London (GodmodeTrader.de) - Die Anlegerstimmung wird letztendlich einen stärkeren Einfluss auf die italienische Regierung haben als Brüssel. Ein anhaltender Renditeanstieg auf über vier Prozent und ein Vertrauensverlust der Anleger ist eine Entwicklung, die die politische Stimmung verändern könnte. In diesem Szenario könnte die italienische Wirtschaft in eine heftige Talfahrt geraten, da höhere Finanzierungskosten das Staatsdefizit und die Schuldenlast des Landes erhöhen würden, wie Geoffroy Lenoir, Head of Euro Sovereign Rates bei Aviva Investors, in seinem aktuellen Kommentar schreibt.
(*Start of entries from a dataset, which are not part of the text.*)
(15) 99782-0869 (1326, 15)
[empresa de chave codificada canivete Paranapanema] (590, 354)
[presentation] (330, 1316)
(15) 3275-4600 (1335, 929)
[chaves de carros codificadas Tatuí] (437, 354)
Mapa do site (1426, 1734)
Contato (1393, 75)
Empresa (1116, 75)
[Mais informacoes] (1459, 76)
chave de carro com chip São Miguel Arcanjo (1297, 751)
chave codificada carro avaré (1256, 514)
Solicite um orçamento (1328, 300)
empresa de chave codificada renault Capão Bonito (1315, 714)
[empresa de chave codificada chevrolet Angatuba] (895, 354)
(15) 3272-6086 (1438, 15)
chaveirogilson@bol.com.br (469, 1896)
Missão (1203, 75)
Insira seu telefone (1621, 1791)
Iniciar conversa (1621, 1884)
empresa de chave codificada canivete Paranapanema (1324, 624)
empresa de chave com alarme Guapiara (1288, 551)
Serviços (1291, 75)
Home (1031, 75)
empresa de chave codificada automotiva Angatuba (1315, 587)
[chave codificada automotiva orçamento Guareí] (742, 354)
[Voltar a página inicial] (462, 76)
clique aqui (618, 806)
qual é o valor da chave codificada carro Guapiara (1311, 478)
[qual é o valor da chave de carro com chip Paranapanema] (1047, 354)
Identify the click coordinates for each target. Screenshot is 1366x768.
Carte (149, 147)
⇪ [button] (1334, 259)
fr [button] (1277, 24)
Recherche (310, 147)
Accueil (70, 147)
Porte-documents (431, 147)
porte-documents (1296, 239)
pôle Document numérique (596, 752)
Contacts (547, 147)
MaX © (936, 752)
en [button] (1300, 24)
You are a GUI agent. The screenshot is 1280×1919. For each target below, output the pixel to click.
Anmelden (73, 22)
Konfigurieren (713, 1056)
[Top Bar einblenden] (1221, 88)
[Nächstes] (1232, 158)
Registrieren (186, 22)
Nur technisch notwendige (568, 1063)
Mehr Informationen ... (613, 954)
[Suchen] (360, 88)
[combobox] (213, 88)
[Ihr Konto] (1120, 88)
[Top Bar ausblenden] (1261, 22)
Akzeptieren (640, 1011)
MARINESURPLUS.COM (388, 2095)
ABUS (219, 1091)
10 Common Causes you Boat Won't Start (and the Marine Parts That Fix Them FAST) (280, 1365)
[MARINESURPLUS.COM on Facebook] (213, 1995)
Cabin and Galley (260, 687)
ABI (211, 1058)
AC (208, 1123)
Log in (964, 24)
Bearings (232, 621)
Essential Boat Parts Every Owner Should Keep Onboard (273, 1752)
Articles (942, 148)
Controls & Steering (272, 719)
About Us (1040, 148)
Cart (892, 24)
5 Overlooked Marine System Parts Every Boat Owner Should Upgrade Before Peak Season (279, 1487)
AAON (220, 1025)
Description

Zunehmende Ängste vor Verschuldung hätten zu Spekulationen geführt, dass Italien seinen Investment-Grade-Status bei den großen Ratingagenturen verlieren könnte. Das sei aber unwahrscheinlich - zumindest kurzfristig betrachtet, heißt es weiter.

„Die Ratingagenturen werden sich damit befassen, wie sich der Haushaltsplan mittel- bis langfristig auf Italiens Perspektiven auswirken dürfte. Und es wird einige Zeit dauern, bis diese Auswirkungen deutlich werden. Eine Herabstufung auf Sub-Investment-Grade würde dazu führen, dass Italien bestimmte Referenzwerte nicht mehr erreicht. Fragen zu Finanzierung und Liquidität kommen auf. Angesichts der Größe der italienischen Wirtschaft und ihrer Verschuldung hätte dies enorme Folgen für die Eurozone und die Weltwirtschaft. Eine Herabstufung sollte daher nicht auf die leichte Schulter genommen werden“, so Lenoir.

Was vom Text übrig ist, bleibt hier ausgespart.